RECORDS PROVIDED:

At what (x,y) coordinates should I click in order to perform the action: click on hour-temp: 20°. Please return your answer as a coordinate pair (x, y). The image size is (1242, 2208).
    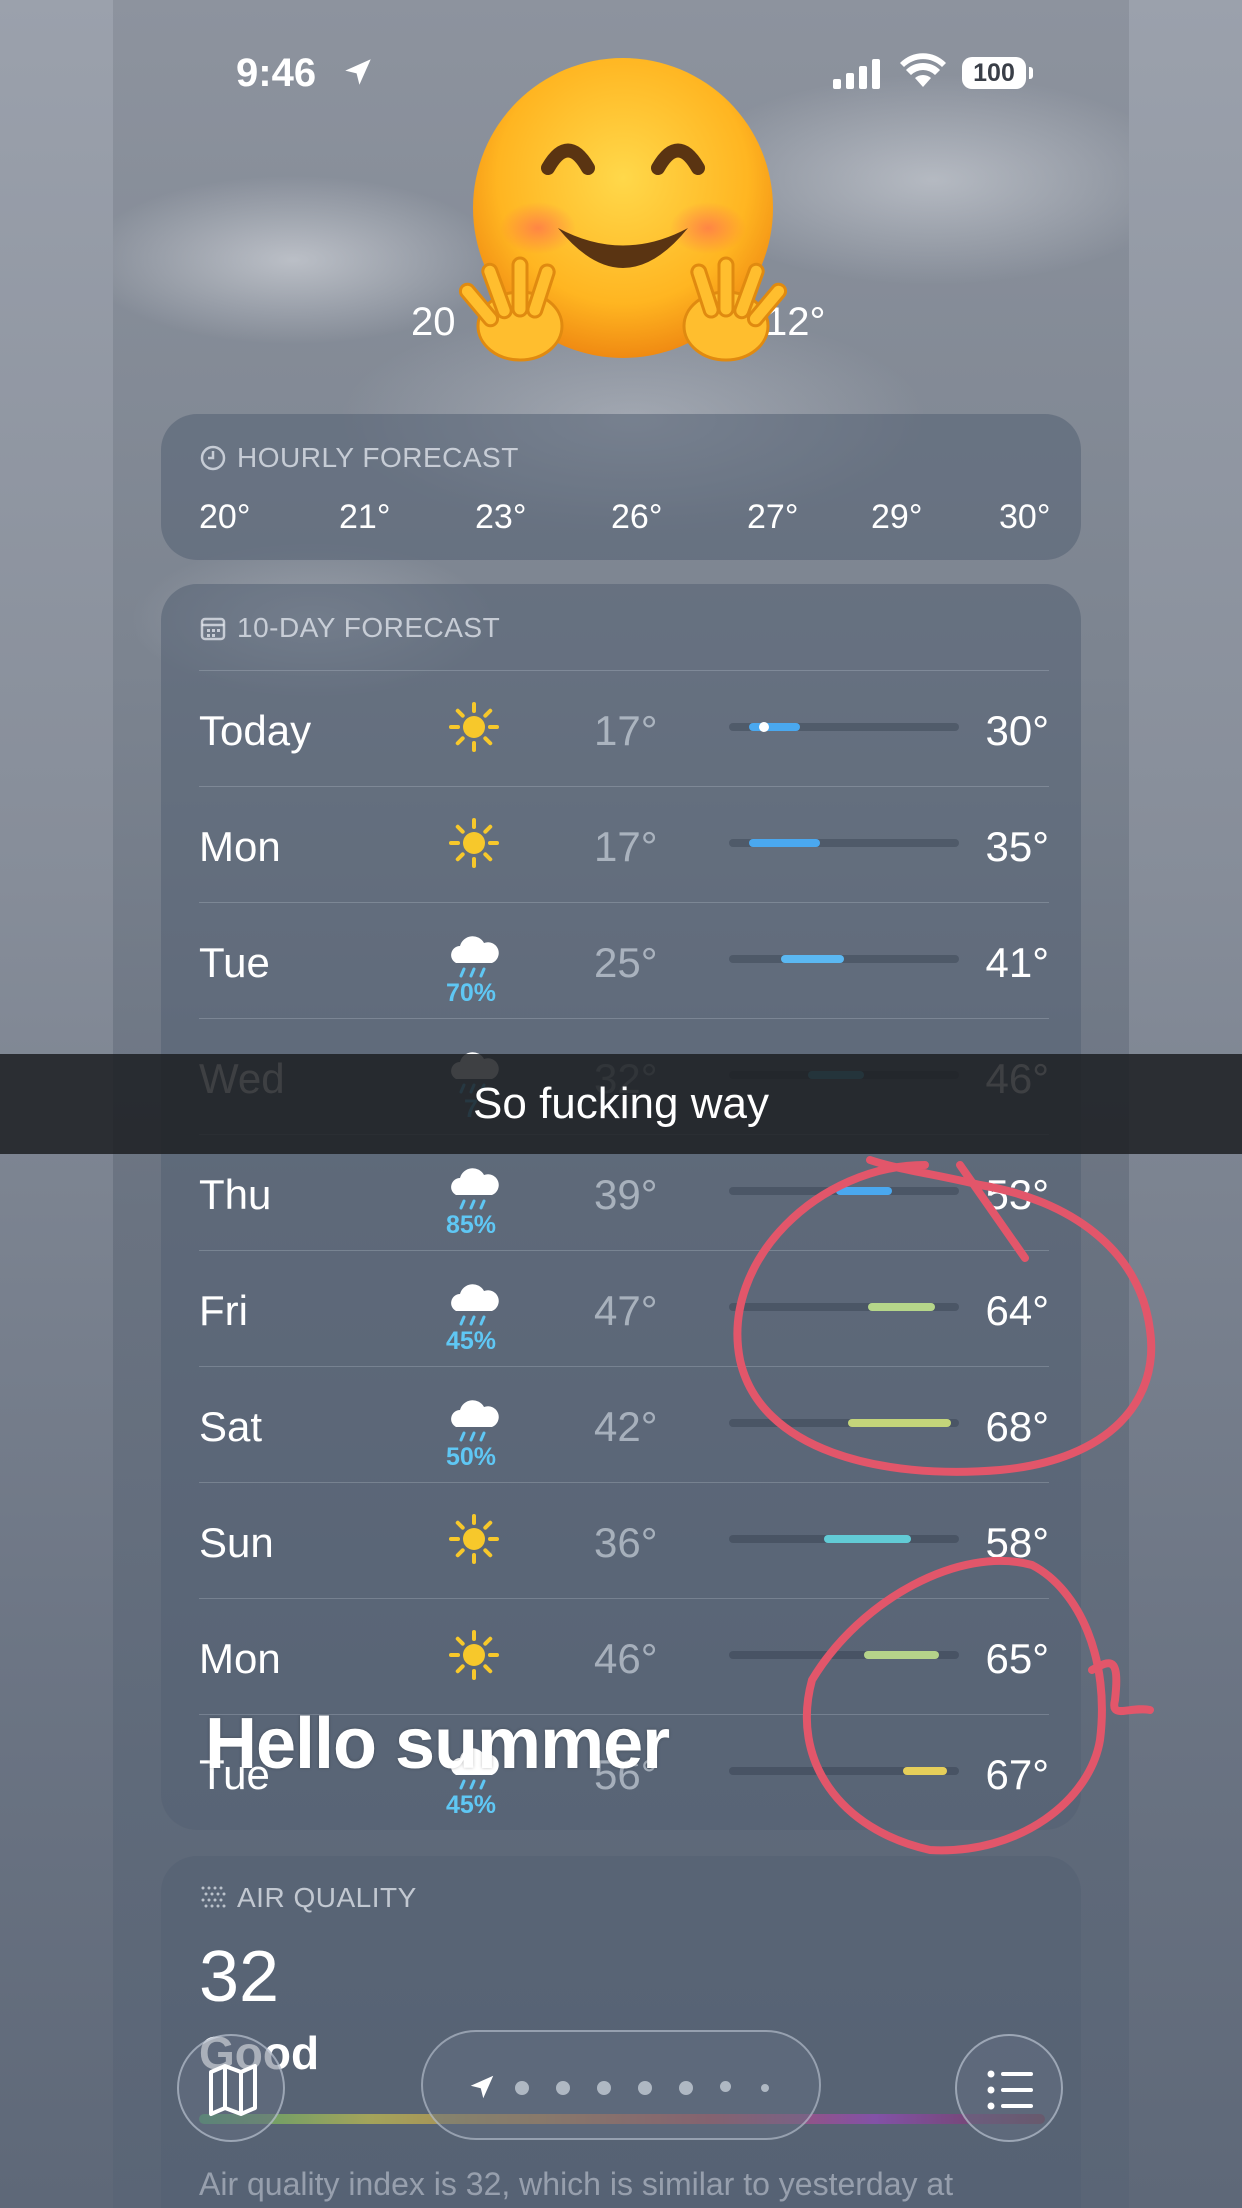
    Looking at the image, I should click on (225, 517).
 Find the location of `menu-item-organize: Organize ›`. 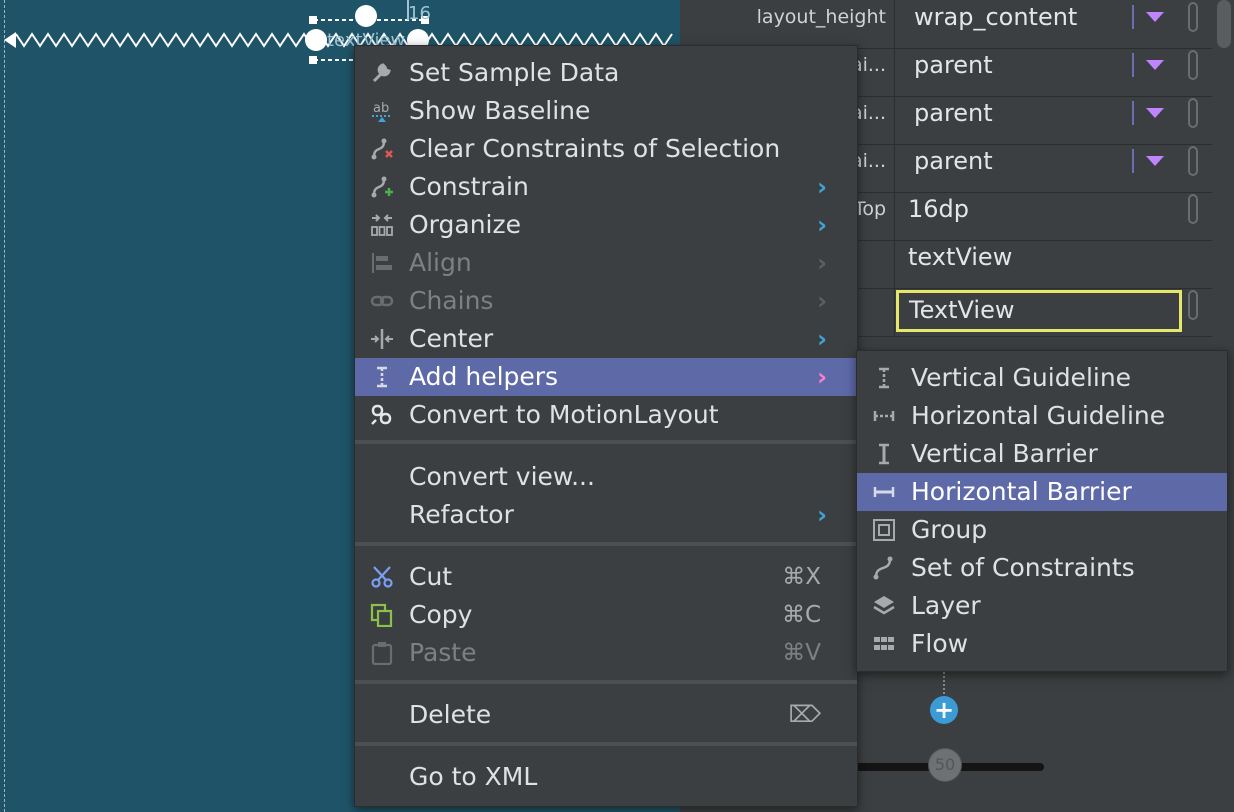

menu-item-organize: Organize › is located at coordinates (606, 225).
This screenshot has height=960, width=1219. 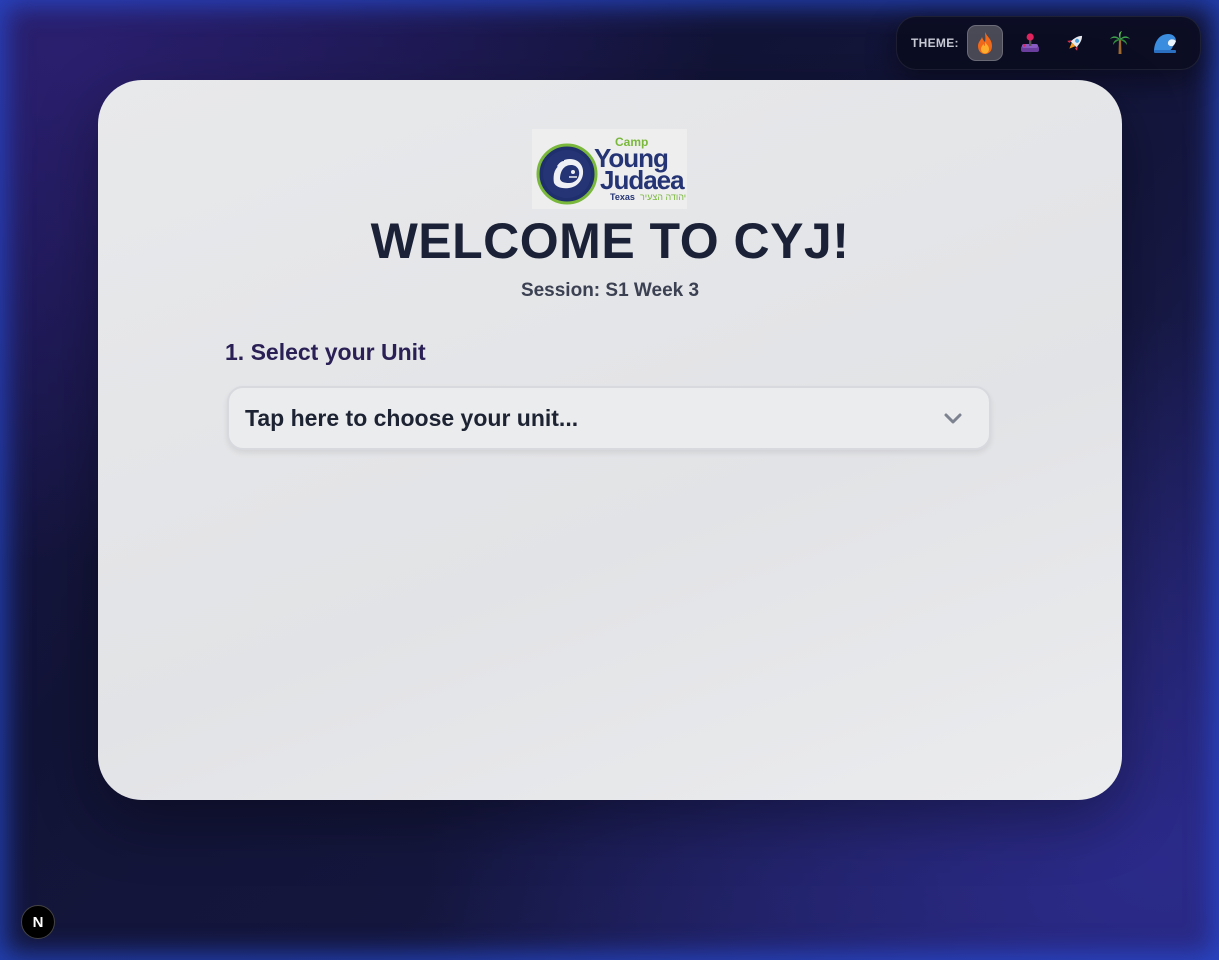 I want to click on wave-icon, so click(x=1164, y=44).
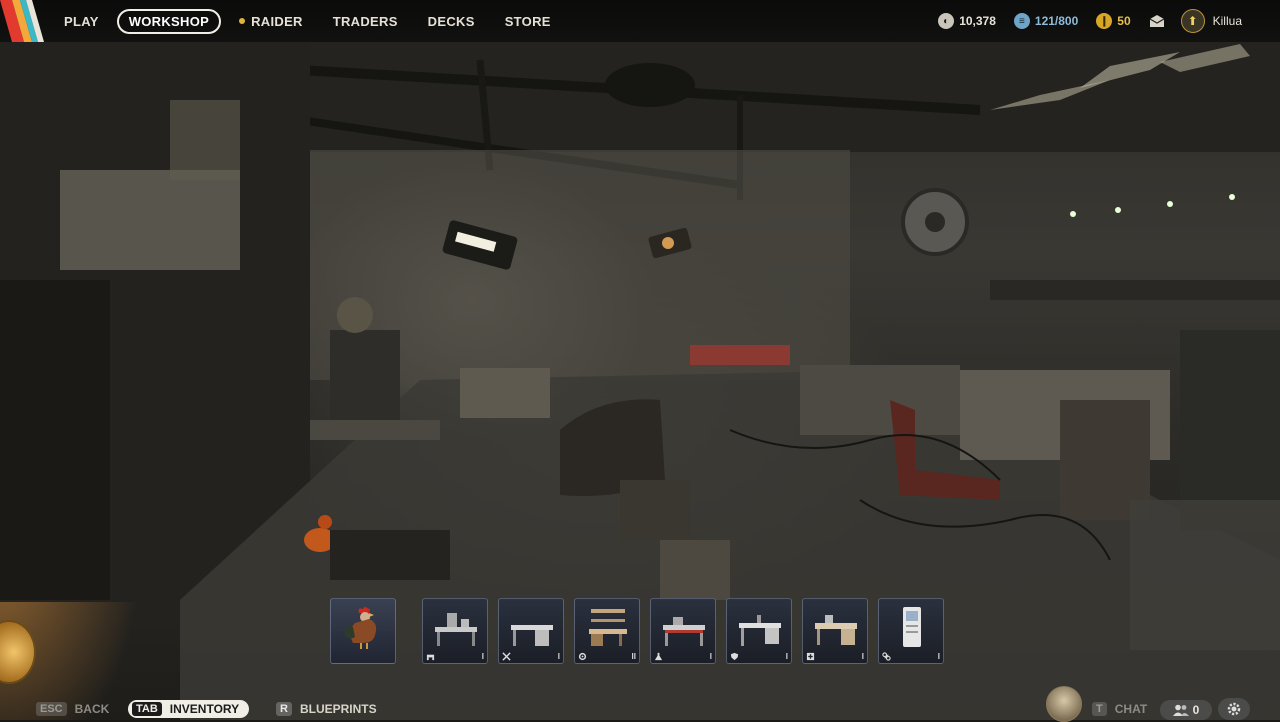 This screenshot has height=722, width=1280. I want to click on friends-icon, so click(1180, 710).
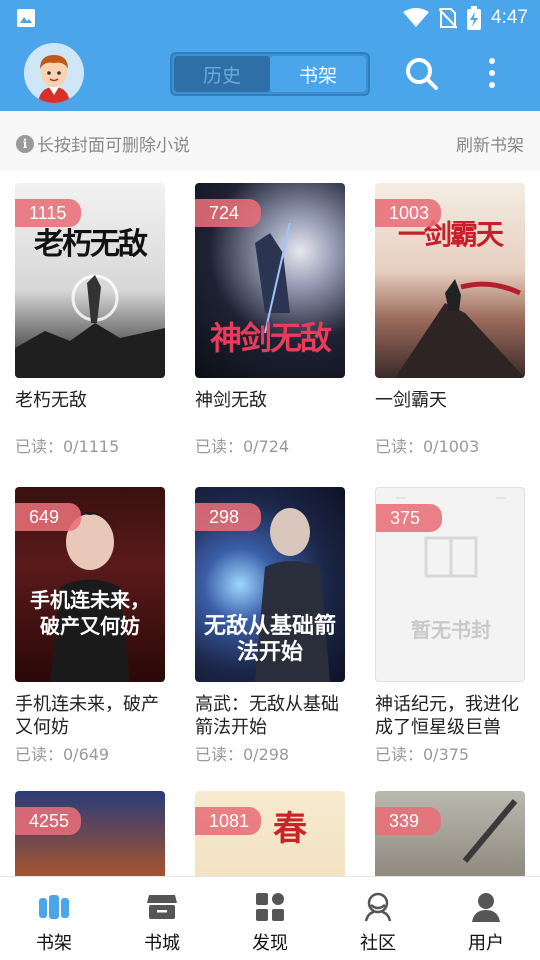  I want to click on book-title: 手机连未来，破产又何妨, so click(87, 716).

WORK TO COMPLETE: Starting with the first of the lines above and going on through the line that contains "menu-item-organize: Organize › is", render those lines as a numbered list, skipping blank lines. Leave the pictures out.

TASK RESPONSE:
1. At what (x,y) coordinates should I click in order to perform the action: click on hour-temp: 20°. Please return your answer as a coordinate pair (x, y). The image size is (1242, 2208).
2.     Looking at the image, I should click on (225, 517).
3.  Find the location of `menu-item-organize: Organize ›`. 
4. menu-item-organize: Organize › is located at coordinates (606, 225).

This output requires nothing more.